You find yourself in Belgium and are looking for something fun? But with a different twist? Then go to a small town in the north, very close to the Dutch border: Poppel! You will find a dairy farm there, where every Saturday afternoon you will be able to give cow hugging a try. Yes, hug them! But you first get a tour on the farm itself. Since stables are not the cleanest places, you put on an overall and rubber boots and then you are ready. The tour starts in the new stable, where all the cows stay. Here you get an idea of the living conditions of the animals.
Every morning around 7.30, the cows go outside (if the weather permits it) and around noon, they come back inside and are milked for the first time. The farm uses a lot of IT; they have a milking robot, which is connected to a PC. Moreover, each cow has an electronic device on its ankle, which sends information to the PC. All this enables the farmers to keep track of all the cows. When one of them produces less milk than usual – because of illness or simply because the animal went away from the robot too early, the PC will send a text message to the mobile phone of the farmers, who can then check what exactly went wrong.
After the milking the cows get something special to eat. Afterwards they have the choice to either stay in the stable or to go outside again. In the evening they are milked again. There are actually cows who understand the system and try to beat it! In other words, they try to be milked more than two times a day in order to get more food. But the ankle device prohibits them from doing so. When the PC “sees” that a cows has been recently milked, it will deactivate the milking robot.
There is a separate corner in this stable for the cows who have just calved. The ones that are going to calve soon are put in the old stable, where they are separated from the bulls. The number of bulls is quite limited and before you think that they have a good with the 200 cows, we have to disappoint you. Everything happens via artificial insemination! The calves themselves finally are in another stable. And it is here that you get a first taste of the cow hugging. Calves tend to be very curious; as long as you don’t make any sudden movements, they will come to you. It all felt a bit like fooling around with a very tall dog!

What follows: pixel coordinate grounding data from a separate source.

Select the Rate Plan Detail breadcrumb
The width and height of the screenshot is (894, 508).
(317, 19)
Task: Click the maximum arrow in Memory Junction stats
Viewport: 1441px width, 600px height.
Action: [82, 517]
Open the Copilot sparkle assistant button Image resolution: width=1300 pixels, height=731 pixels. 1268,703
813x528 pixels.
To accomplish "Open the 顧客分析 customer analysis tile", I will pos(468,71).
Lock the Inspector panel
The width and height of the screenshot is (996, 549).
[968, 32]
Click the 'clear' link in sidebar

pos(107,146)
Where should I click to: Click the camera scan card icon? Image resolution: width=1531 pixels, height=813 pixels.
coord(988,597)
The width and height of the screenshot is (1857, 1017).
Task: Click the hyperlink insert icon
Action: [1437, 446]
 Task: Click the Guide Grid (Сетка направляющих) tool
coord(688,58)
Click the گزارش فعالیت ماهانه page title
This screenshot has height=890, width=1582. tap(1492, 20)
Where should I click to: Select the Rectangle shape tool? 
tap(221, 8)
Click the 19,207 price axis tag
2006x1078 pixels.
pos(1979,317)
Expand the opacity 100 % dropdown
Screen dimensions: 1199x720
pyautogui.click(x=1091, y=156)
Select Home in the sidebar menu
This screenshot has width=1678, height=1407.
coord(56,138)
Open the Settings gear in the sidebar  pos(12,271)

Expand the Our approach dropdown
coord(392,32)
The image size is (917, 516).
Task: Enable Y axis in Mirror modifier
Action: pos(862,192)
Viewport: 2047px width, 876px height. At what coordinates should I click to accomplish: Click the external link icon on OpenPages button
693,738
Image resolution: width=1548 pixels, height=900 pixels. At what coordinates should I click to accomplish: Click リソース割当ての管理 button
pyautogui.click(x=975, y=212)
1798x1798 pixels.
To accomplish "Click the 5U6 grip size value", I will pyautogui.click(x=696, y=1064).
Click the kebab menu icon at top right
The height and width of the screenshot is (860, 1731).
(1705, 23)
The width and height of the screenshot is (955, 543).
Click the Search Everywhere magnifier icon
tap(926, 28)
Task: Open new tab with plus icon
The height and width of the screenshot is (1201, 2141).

Afterwards, you meet the “ladies” in person. Kathleen, one of the farmers who guides you, gives you a couple of guidelines:
- In general cows are more afraid of you than you are of them.
- Stay calm and relaxed. Animals sense fear and will not cooperate.
- Only hug cows that are lying down. The ones who are walking around are not in the mood to be hugged.
- Approach a cow from the front.
- If the ears of the cow are pointed backwards, it means that she is relaxed. When you approach her and touch her, and the ears are still pointed backwards, you are ready to go.
It’s all about taking your time. When you come near a cow, you are actually invading her space. Touch her between the eyes or on the nose. If she is still relaxed, sit next to her and continue to caress her. They like to be touched behind their ears and on the back. Slowly sit very close to her and keep on caressing her. And then comes the magical moment when you lie on her belly, relax and caress her. If you are very lucky, the cow will hug you back!
My fiancé and I tried different cows and it worked! It was quite magical: you feel the cow breathing and you feel how soft and warm her skin is. We felt relaxed and had fun. But the biggest treat was still to come. In a quite unexpected way.
We had discovered this cow hugging via a television program. Kathleen had used cow number 36 for this event and everything had proceeded very well. Nevertheless, Kathleen described number 36 as being a bit naughty. She likes hugging, but there is one thing she likes even more: exploring the content of your pockets and grabbing what is inside.
After my cow hugging, I suddenly found myself face-to-face with number 36. She looked at me and I looked at her. I decided to wait and see what she was going to do. And yes, she went straight for my pockets, but she didn’t find anything. I thought she was going to leave me alone and look for another victim, but she decided to have some fun with me. And that is a bit daunting: a cow weighs between 650 – 700 kilos! So when she started rubbing her head against my body, I found it a bit difficult at first to keep my balance, but I very soon got used to it.
What can I say? She really seemed to like me! She started sniffing me and then she did a lot of licking; somehow she had a particular fondness for my hair. You can’t imagine how long I showered that evening! And then it happened… At a certain moment, she put her head on my shoulder and yes, we hugged. She even kissed me. Maybe it seems yucky to you, but I can guarantee you: it was really something special…
We asked Kathleen how old these cows actually get. We were surprised to hear that they die at the age of 5. When their time has come, the farmers send them to a slaughterhouse and afterwards their meat is turned into dog food. Anyway, would we do this again? Sure! And I hope that cow number 36 recognizes me.
Author: Ingrid D.
One thought on “An Alternative Kind of Fun: Cow Hugging”
Cows can live up to 20 years but they are often sent to be slaughtered around age 5 when their milk production decreases. Sadly, that’s what they meant when they said they lived around 5 years.